This past weekend at Vanaprastha, rain gently soaked the mountain landscape. Water dripped off gable ends, travelled through gutters and drainpipes and coursed down ditches along the driveway. During downpours, gullies also appeared, moving organic debris, soil and rocks down steep-pitched forest, meadow and road. I observed with interest the paths that the water chose, both natural patterns and adaptations to recent construction.
One of our on-going projects is erosion prevention, moving rocks into natural drainage paths and planting seeds to hold the soil and stabilize the land. It has occurred to me that rock moving might be a Sisyphean task – note this particular slope rebuilt this morning after another collapse. I suppose that all efforts could seem like Sisyphus’. Time eventually wears down people, and mountains.
So what am I to make of my efforts? Is life only repetitive sunrise and sunset, rhythmic waves that heave and dissipate, rigorous labor for nothing? I think not, and this is why.

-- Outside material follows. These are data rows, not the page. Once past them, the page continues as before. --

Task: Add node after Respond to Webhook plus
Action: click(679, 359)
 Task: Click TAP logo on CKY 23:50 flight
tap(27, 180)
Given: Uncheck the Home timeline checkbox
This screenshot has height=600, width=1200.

In my adult life, I have always had a sense of mission. Whether teaching students, raising children or writing, I hear the call to seek knowledge about when to move what rocks, how and where and with whom. I don’t always know why I’m supposed to move a particular rock, but I enjoy the labor, sometimes in solitude, sometimes with others, and planting seeds along the way. Occasionally, we see results, at least the beginnings, as with these rocks and thriving clumps of perennial mint spreading on the slope under the deck outside the basement door, or our children leaving home to pursue their missions.

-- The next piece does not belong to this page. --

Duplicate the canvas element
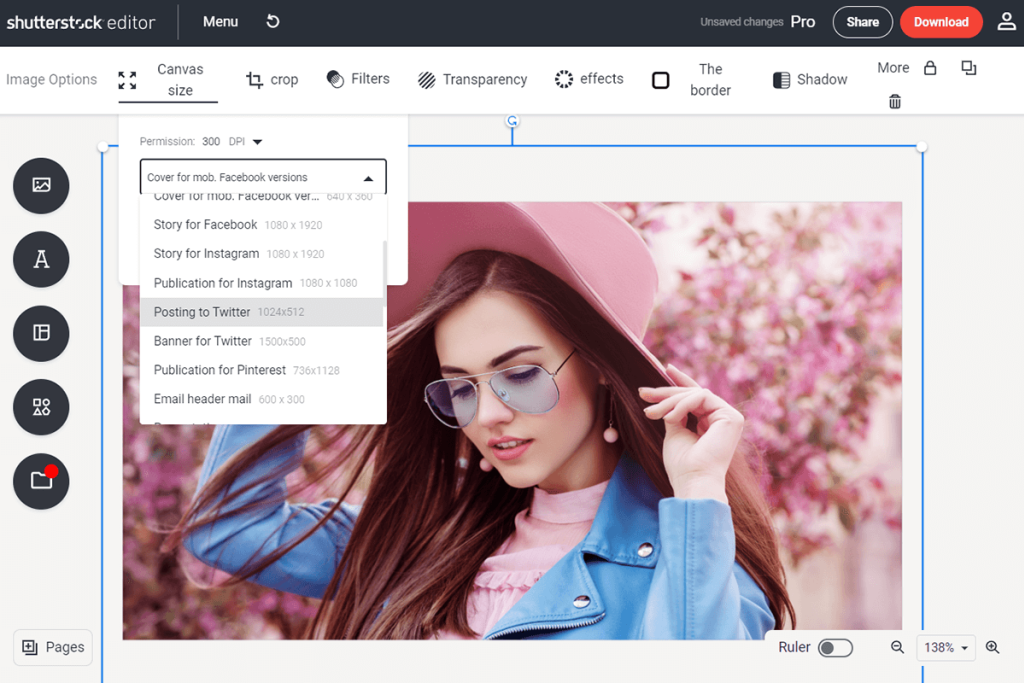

Will all rocks that I move stay where I place them? Will all seeds that I plant bear fruit? No and no, and sometimes that is due to my ignorance. Sometimes change was meant or not meant to be. And as my Noontimes friend Sarah Myers often says, “That is as it should be.”
Will I fail? Will I become discouraged? Yes and yes, but as long as I live, when the sunrises, you’ll find me out seeking knowledge, moving rocks and planting seeds.
What rocks and seeds do you move and plant?